Feb 10, 2014

Memo #1


This one is dated 22092013


It has been in my phone memo for more than 4 months.



"The reason I don't like people to be nice to me is because I don't know how to say 'Thank You'.
And I definitely hate to do something wrong to anybody because I 'm so freaking weak at saying 'I'm Sorry'.
Come to think of it, I don't think I ever said it (to human beings).
I just don't apologize.

These are the reasons why I avoid inserting new people into my life.
The more of them I know, the more I would spend time doing things together with him/her, ans usually in most relationship, shit happens in the middle of it.
And one has to apologize to make up and the other has to forgive or apologize as well. I'm good at neither.

Also, after some time, if the particular person really makes me happy that I can laugh just by reminiscing our times together, I don't know how to really thank them.
The fact that I'm an introvert makes everything harder. I can't make them happy any closer to how they do to me.
Most of the time I just praise Allah for including people like them who make me smile even when I am at my worst. But at the same time I want them to know how much I value them too, and how afraid I am of the thought of losing them.
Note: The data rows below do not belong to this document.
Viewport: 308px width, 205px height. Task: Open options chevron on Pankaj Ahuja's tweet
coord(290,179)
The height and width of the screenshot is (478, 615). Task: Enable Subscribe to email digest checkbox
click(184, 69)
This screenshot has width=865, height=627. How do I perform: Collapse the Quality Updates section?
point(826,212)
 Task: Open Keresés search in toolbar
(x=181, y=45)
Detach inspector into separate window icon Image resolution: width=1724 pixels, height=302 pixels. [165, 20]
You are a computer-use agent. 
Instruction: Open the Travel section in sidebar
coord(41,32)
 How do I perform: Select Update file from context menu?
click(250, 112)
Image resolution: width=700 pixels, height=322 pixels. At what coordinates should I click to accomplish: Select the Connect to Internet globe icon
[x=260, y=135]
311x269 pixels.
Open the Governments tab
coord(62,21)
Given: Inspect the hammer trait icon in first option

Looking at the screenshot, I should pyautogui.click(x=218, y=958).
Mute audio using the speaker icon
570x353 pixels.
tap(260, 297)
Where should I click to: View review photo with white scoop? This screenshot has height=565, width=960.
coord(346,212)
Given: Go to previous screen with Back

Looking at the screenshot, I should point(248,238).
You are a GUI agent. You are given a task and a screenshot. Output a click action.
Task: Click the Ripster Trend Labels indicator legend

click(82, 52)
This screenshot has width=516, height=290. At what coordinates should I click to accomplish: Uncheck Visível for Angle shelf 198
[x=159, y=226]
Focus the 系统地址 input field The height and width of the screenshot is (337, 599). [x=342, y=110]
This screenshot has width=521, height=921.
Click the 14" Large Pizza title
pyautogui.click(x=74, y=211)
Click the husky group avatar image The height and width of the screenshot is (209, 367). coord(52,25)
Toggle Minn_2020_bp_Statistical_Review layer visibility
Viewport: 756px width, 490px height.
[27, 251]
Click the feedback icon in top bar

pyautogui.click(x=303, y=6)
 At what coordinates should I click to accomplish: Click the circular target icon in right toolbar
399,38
BUT I SUCK AT SHOWING MY TRUE FEELINGS.

I don't know. Maybe it's just me.

Maybe I'm not bornt with sweetness and ends up being different from other girls.
I don't like it when I find out that someone is actually hacing crush on me or at least would like to know me. 
Because I know, once he knows the real me, he will realize that he doesn't like it that much and in a blink of an eye he'll be gone. If I'm lucky I will be perfectly fine with it, but if I'm not I have started to like him as well and it will hurt me.

Some people can say the same shit like I say right now, but not all are feeling it.
I'm too afraid of people. I think I have anxiety. It's serious."


I wrote this in Abah's car. When I was passing a group of people who..well..socialize in their own way.